Thursday, 6 September 2012

India’s aviation industry is reeling under losses.


Mumbai: Dinesh Keskar, senior vice-president for sales (Asia Pacific and India) for Boeing Co. of the US, is optimistic about the Indian market despite a slowing economy. On Wednesday, Keskar announced that Boeing projects India’s commercial aviation fleet will grow more than 4.5 times in size over the next 20 years and India will need 1,450 new airplanes worth $175 billion (around Rs. 10 trillion today).



In an interview, Keskar said domestic capacity and demand are balanced in India now and yields have improved significantly. Edited excerpts:

India’s aviation industry is reeling under losses. But your 20-year projection shows an increase in the number of planes for the Indian market.

Positive forecast: Keskar says India is projected to have the highest traffic growth rate in the world over the next 20 years, exceeding even that of China. Photo: Hemant Mishra/Mint.
This is not a forecast for a year, but for 20 years. Yes, there is an increase of 130 planes for the Indian market. The forecast is based on India’s GDP (gross domestic product) growth, followed by the discretionary income of growing middle class. There are at least 250 million middle class people in India with aspirations to fly. In 2011, only 60 million flew. If you consider a person has taken an average of 20 flights a year, only 15 million flew, which is little more than 1% of the total Indian population. Meanwhile, India is investing heavily on airport infrastructure and training of pilots.
What can go wrong?

The only thing that can dampen the growth is fuel price. The jet fuel prices in Mumbai for domestic airlines were Rs. 71,000 per kilolitre in August 2008 when slowdown was at its peak. But the fuel prices are same even now because of weak rupee. High fuel prices are a continuing concern with Indian domestic prices 50% higher than world averages.

Airlines in India are improving their financial performance due to improved yields and improved capacity management, although slowing GDP growth, high fuel prices and a weak rupee are continuing risks.

India is projected to have the highest traffic growth rate in the world over the next 20 years, exceeding even that of China.

So there is hope.

Boeing’s Keskar says the only thing that can dampen growth in the aviation sector is fuel prices. Mint’s P.R. Sanjai tells us more

Dinesh Keskar talks about the outlook for India’s airlines and the challenges ahead of them.

In the past one year, Kingfisher Airlines has decreased 69% capacity, creating a balance between domestic capacity and demand. Some airlines are catching profitability curve faster and some are not. In any case, we will not have the scene of airlines making billion dollar losses. It is always good to have single-digit growth with profitability than double-digit growth and huge losses.

First quarter for airlines was good and many posted profits.

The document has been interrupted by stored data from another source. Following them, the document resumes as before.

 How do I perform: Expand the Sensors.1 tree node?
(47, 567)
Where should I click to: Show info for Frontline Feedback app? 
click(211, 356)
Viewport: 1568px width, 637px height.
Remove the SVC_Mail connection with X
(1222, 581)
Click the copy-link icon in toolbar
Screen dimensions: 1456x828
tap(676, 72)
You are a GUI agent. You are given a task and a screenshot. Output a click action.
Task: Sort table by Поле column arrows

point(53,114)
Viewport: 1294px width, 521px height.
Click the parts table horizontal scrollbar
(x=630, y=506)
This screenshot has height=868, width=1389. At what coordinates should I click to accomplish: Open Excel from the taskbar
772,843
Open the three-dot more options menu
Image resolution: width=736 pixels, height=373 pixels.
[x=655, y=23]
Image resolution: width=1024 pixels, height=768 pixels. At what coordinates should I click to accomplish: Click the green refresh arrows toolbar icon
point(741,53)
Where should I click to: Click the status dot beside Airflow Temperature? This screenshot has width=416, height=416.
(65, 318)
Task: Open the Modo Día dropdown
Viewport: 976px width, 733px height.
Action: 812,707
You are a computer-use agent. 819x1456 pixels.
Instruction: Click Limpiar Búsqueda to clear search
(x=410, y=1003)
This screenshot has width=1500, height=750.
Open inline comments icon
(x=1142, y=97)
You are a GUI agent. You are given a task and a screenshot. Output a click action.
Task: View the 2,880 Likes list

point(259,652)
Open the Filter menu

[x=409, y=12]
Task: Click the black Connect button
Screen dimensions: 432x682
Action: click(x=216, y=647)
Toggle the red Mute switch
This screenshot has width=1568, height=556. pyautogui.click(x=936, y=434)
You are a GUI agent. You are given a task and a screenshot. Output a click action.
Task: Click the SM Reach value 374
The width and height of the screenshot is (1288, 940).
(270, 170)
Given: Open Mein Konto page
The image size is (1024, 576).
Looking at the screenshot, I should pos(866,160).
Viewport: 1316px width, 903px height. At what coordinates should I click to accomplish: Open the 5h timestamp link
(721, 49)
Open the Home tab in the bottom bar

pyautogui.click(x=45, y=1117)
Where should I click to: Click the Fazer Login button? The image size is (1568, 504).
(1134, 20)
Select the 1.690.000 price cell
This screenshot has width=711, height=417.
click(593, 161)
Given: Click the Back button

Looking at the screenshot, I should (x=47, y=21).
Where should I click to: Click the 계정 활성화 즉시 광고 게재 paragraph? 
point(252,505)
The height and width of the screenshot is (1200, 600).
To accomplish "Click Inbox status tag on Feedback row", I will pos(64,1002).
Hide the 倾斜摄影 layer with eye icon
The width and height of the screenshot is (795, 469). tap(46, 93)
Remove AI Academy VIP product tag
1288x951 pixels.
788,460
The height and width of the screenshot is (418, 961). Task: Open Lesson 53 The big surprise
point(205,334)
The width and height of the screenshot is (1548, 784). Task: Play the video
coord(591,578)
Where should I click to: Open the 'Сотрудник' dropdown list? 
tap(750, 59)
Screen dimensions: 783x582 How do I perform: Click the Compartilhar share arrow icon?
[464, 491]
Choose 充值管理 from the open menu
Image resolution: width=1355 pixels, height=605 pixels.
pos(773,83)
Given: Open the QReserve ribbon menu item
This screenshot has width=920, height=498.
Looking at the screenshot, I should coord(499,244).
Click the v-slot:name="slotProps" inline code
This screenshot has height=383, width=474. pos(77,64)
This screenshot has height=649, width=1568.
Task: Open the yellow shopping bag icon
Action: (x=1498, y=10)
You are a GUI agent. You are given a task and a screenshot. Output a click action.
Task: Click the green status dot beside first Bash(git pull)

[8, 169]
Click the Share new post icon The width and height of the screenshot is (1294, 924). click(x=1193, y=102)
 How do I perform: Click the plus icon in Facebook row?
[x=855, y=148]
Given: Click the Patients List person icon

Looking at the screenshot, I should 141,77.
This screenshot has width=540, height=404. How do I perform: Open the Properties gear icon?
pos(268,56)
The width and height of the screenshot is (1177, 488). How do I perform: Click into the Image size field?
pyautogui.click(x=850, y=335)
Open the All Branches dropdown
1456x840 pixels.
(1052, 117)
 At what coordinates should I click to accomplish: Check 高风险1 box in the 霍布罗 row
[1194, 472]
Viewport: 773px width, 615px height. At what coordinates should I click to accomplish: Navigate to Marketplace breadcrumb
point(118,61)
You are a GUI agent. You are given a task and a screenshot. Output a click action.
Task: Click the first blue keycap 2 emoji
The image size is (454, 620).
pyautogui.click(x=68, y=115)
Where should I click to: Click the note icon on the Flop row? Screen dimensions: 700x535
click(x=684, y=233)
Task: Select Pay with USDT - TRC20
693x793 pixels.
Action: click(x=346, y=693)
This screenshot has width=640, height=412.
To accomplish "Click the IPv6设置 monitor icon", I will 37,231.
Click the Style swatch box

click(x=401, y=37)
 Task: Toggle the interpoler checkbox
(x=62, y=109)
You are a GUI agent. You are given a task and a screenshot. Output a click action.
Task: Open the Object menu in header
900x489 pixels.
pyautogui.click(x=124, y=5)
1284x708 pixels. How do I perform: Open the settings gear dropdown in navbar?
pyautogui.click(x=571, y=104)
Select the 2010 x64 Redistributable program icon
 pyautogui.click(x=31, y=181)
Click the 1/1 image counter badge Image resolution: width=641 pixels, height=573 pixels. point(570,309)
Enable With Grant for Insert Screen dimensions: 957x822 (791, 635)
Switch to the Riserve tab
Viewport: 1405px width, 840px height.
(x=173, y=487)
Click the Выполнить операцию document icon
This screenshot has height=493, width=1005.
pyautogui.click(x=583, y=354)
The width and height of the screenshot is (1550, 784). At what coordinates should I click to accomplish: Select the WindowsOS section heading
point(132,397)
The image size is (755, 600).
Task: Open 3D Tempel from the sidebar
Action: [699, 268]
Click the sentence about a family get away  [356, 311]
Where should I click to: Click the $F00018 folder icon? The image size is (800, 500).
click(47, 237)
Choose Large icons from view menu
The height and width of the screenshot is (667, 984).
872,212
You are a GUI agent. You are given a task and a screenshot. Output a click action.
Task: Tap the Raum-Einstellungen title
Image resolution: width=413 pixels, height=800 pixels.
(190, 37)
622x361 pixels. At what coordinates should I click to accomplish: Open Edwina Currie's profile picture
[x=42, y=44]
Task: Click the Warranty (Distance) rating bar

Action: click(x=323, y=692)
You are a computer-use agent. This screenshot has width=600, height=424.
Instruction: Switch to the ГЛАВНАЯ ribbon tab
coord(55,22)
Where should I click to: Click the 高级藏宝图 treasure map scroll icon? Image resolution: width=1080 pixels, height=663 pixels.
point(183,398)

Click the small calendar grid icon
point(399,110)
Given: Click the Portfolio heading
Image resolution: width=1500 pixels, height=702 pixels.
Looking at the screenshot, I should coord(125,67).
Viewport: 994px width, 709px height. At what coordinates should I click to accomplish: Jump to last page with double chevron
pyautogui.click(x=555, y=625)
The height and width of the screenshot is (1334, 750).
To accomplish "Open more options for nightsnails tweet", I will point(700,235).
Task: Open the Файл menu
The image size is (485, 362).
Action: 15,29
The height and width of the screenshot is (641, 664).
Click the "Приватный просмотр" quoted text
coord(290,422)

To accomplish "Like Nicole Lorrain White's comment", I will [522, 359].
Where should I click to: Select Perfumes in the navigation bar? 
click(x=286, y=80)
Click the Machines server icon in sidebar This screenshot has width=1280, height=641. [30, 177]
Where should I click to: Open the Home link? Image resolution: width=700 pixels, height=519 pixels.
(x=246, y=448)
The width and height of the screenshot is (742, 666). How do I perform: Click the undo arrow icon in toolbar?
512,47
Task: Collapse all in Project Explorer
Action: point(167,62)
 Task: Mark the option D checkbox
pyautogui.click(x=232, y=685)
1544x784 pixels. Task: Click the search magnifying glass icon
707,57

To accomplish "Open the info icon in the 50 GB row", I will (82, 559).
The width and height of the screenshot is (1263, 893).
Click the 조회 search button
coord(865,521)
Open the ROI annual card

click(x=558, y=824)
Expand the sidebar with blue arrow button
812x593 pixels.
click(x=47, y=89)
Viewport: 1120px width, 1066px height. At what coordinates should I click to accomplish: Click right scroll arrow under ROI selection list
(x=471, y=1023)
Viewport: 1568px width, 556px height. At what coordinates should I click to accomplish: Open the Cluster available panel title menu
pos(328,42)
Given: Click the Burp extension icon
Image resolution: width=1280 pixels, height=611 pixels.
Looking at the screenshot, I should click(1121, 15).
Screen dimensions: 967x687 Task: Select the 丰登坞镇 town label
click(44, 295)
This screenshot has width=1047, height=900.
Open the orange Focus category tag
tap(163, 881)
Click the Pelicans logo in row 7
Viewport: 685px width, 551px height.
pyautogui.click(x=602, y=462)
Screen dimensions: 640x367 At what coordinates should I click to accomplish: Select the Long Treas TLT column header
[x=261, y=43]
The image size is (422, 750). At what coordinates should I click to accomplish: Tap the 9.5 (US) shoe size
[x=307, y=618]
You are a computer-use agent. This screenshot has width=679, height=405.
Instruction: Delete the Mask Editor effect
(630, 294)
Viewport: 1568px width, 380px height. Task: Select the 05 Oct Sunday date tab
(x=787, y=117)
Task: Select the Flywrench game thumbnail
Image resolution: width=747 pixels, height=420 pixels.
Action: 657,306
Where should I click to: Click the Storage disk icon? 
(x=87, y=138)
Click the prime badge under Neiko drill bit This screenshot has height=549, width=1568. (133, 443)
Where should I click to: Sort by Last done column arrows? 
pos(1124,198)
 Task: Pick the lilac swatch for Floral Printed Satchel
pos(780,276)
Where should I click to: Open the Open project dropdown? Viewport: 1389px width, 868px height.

Yes, yields of airlines have improved significantly and many posted profits. But we can’t treat this first quarter as a trend. One will have to wait for the coming quarters and how jet fuel prices are heading. In June 2012, the average fare for Mumbai-Delhi was Rs. 5,750 per ticket even as the fare required to break even was Rs. 6,000. The airlines are short of Rs. 250 to break even. With the latest fuel surcharge, I hope airlines will reach that break-even price.

Low-fare carriers are dominating India skies and many are opting for Airbus planes. Aren’t you losing market share? IndiGo has become the largest airline by passengers carried.

Certainly, low-fare carriers are stabilizing. But one should look at the deliveries of the aircraft. We are going to deliver 27 Boeing 787 planes and three Boeing 777 to Air India, 46 Boeing 737 planes and 10 Boeing 787s to Jet Airways and 31 Boeing 737 planes to SpiceJet.

The Boeing Company never faced even a single cancellation from the Indian market. Once the Dreamliners (Boeing 787) are into the market, it will replace other old long-haul planes. The 787 has the range and capability to deploy on many routes that include the Middle East, Europe, Asia and Australia. And all these will be at significantly lower operating costs.

Regarding IndiGo becoming the largest airline in India, let me say that market share is not everything. I don’t think Jet Airways’ Naresh Goyal is chasing market share. He has successfully deployed Boeing 737 on international routes. The moment you take out planes from domestic market, your market share declines. But one has to look at revenue share.

Since you brought out the Boeing 787 issue, when is the Air India getting the Dreamliners? Could you throw some light on the compensation package that the airline is being offered because of the delay in delivery of aircraft?

Three Boeing 787s are ready in Charleston for Air India. Pilots and engineers are ready there. It is a matter of days. I don’t want to disclose details of Air India compensation. Air India has got a fair and amicable compensation settlement from Boeing and the Indian government has approved the same.

SpiceJet has brought small Bombardier Q400 planes to connect smaller cities as metro routes are largely getting saturated. Boeing has no planes in this segment. Are you worried?

No. On the contrary, it will complement our big planes. Historically, routes are built with smaller planes. Once these smaller planes successfully operate and develop that regional market, it would require bigger planes like Boeing 737s. Meanwhile, the government is investing in improving the airport infrastructure.